HC Deb 16 November 1967 vol 754 cc609-11
5. Mr. Derek Page

asked the Secretary of State for Economic Affairs whether he will make arrangements for the Hunt Committee to visit the areas of the country having below average incomes.

Mr. Shore

It is for the Committee to decide whether visits to any type of area will help them in their inquiries. My Department is, of course, ready to assist in making any arrangements the Committee may need.

Mr. Page

Bearing in mind that low earnings must be the main factor to be considered by the Hunt Committee, does the Minister not agree that a visit to areas such as Norfolk to see the difficulties encountered by many thousands of people is essential if the problem is to be understood fully.

Mr.
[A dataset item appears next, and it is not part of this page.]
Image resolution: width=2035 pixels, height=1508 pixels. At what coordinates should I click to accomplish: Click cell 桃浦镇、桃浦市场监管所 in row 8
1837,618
Shore

This is a matter for the Committee to decide. It has invited evidence, but should it feel that that written evidence could be supplemented usefully by visits to the area, no doubt it will consider such a proposal.

Mr. Selwyn Lloyd

When does the Minister expect the Report of this Committee?

Mr. Shore

That is another question. I am not able yet to give an effective answer, because the Committee had its initial meeting only in October of this year.

Mr. Iain Macleod

Can the Minister clear up one point? If we are to have, overall, a larger measure of unused resources, and if the development areas are to do better, does it not follow that the Government have in practice abandoned the grey areas?

Mr. Shore

I am not quite clear how the right hon. Gentleman has arrived at that conclusion, nor on what he bases the assumptions on which the latter part of his question was put.

Mr. Iain Macleod

On the Chancellor's speech.

19. Mr. Roy Hughes

asked the Secretary of State for Economic Affairs what progress has been made by the Committee set up under Sir Joseph Hunt to consider the question of grey areas; and when the Committee is likely to report.

28. Mr. Haseldine

asked the Secretary of State for Economic Affairs when he anticipates receiving the report of the Committee set up under the chairmanship of Sir Joseph Hunt; and if he will make a statement.

Mr. Shore

I would refer my hon. Friends to the Answer given on 9th November to similar Questions by my hon. Friend the Member for Lancaster (Mr. Henig) and the hon. and learned Member for Darwen (Mr. Fletcher-Cooke).—[Vol. 753, c. 1235–7.]

Mr. Hughes

Is my right hon. Friend aware that this Report in anxiously awaited in South Wales, particularly in Newport, which employs many people from the mining valleys of Monmouthshire, and that firms in the town are waiting for this Report before deciding on future development plans?

Mr. Shore

I have already made it clear that the Hunt Committee will produce its report as quickly as possible. Of course we know, as does the Hunt Committee, just how welcome any early report would be.

Mr. Swain

Is my right hon. Friend aware that in Derbyshire we, too, are patiently waiting for this report but that our patience is fast running out? In Derbyshire we have 7 per cent. unemployment in one of the grey areas, and by the time that we get the report our percentage will be higher than that of most of the development districts in the country?

Mr. Shore

The Committee was set up only this summer. It was announced in July and formed during the summer, and it met for the first time on 5th October. The Committee is getting ahead as quickly as it possibly can.

Mr. Clegg

What will the Hunt Committee find out which his Department and the regional economic planning councils do not already know?

Mr. Shore

One of the points with which it will need to deal is the criteria by which one can define an intermediate area. As the hon. Member may have noticed from Questions on the subject, hon. Members are speaking against a background of very different conditions in different parts of the country, and there is a big job to be done of analysis before proposals can be made.